Hello dear friends and loved ones of Sean and Ali Garrigan,
My name is Elisabeth, and I am writing this for my brother-in-law Sean and my sister Ali. As many of you know, my sister and I are extremely close, and I have talked her into allowing me to ask for some help from their friends. There are times we all have to reach out for help, even though it is hard on our pride. As I heard her story unfolding, I thought about what I could do to help, what we, as a community, could do for two people who have given so much of themselves to the artistic community of Cleveland. Sean, in his work at Cleveland Institute of Music, and Ali, who has worked so hard for years as an actress, musician, and designer while also working part time jobs, and then dreamed of bringing theatre to the children of Cleveland. Through the strength of her will, and the help of her amazing staff, Ali created Talespinner Children’s Theatre.

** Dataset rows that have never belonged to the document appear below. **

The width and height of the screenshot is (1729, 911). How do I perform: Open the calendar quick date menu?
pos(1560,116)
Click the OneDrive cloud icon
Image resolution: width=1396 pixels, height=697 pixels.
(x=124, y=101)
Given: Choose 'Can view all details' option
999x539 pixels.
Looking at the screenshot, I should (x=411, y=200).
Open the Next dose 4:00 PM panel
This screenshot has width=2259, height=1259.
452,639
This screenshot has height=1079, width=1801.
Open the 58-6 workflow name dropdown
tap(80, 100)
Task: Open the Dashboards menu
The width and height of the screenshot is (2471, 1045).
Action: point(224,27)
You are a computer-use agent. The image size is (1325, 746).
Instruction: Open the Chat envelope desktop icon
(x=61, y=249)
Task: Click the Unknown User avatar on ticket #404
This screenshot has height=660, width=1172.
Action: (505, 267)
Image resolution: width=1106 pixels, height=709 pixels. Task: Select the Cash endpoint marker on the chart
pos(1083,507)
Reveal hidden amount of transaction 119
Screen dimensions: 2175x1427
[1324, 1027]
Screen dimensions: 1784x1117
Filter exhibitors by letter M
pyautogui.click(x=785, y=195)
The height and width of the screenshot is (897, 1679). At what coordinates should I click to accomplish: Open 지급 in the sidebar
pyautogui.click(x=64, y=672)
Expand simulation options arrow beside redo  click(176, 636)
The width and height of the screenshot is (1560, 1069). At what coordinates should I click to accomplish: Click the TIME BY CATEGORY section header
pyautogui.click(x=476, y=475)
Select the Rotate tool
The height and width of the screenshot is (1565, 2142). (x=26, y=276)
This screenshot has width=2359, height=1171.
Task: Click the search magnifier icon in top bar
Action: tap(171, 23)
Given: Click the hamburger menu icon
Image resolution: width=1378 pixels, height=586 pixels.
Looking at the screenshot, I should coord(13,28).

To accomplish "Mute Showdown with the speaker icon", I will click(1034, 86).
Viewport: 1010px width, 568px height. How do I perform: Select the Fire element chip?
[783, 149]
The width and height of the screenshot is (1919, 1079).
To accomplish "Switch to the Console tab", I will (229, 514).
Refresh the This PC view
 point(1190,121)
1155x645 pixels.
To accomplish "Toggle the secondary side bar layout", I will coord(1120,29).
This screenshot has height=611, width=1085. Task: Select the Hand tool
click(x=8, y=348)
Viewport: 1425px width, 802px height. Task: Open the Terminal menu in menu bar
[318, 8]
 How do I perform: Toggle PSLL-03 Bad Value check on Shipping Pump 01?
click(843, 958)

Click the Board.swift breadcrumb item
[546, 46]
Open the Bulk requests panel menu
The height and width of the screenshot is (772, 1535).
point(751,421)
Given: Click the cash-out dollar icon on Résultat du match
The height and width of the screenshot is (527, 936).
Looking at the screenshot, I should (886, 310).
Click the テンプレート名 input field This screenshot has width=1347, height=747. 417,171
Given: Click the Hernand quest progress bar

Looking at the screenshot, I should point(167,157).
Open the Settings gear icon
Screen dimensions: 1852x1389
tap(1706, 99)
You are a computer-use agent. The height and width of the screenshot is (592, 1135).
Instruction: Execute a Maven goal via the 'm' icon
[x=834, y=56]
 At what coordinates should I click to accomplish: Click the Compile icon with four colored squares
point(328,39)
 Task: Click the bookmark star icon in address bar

Two and a half years ago, Sean began having health problems. He began missing work due to extreme headaches, dizziness, and loss of coordination. After over a year of intense pain and many visits to specialists, none of which could identify what the issue was, Sean had what at first was thought to be a stroke. Due to this event, a neurologist finally identified that he had MS. That was a little over a year ago. The disease has been very aggressive, and has left Sean unable to work. His short-term disability has run out, and the future is uncertain. Even with an excellent insurance plan through his job, the out-of-pocket medical bills are already into the thousands of dollars due to all of the medical needs both pre- and post-diagnosis. Sean is currently waiting to qualify for long term disability through his employer and possibly Social Security, which is not guaranteed. Meanwhile, he is in the “doughnut hole” between short term and long term disability and is without income, as well as now paying COBRA rates for his insurance, which he must keep up to be able to continue to get the medical care he needs. Ali’s theatre is a small, not-for-profit organization with a small staff. Suddenly the sole income earner, Ali is looking for other avenues to earn extra revenue through adding other employment to her schedule, coupled with already taking time away from work to make sure Sean has the care he needs. Medical bills and added insurance costs have stacked up against them, and so they have reluctantly agreed to allow me to reach out for help. Hopefully this is a temporary situation, but the future is uncertain. I thank you for reading this, sharing this, and for your loving thoughts.
In Ali’s words:
“My husband is one of the bravest, kindest men I have ever known. Sean has been struggling for two and a half years through intense pain, debilitation, and the frustration of having to make enormous life changes that impact both of us. A little over a year into all of this, he was finally diagnosed with MS. He has been fighting very hard to help us keep our heads above water, but the rapid progression of the disease has left him, left us, without a lot of options. His employer has been amazing, but his short-term disability has run out, and now we are in financial limbo. Even with the insurance (which we risk losing very soon) from his job, we are left with enormous medical bills—bills that will only continue to grow as time goes by. I work full time, but it’s for a very small non-profit, and what I make can’t even touch those. Social Security is an option, but even if it is approved, it could take six months or longer to kick in, and with the way things are now, who knows what it will even provide? Right now, we are in a very frightening financial place, and we can see more life changes ahead that will not only mean fewer possible options, but will also compound the existing medical debt at a fast pace. It is not easy for either one of us to reach out and ask for help, but we are pretty much at our wit’s end as to what else to do. We have each other, and that is strength, but we have fallen into a pretty deep hole right now.”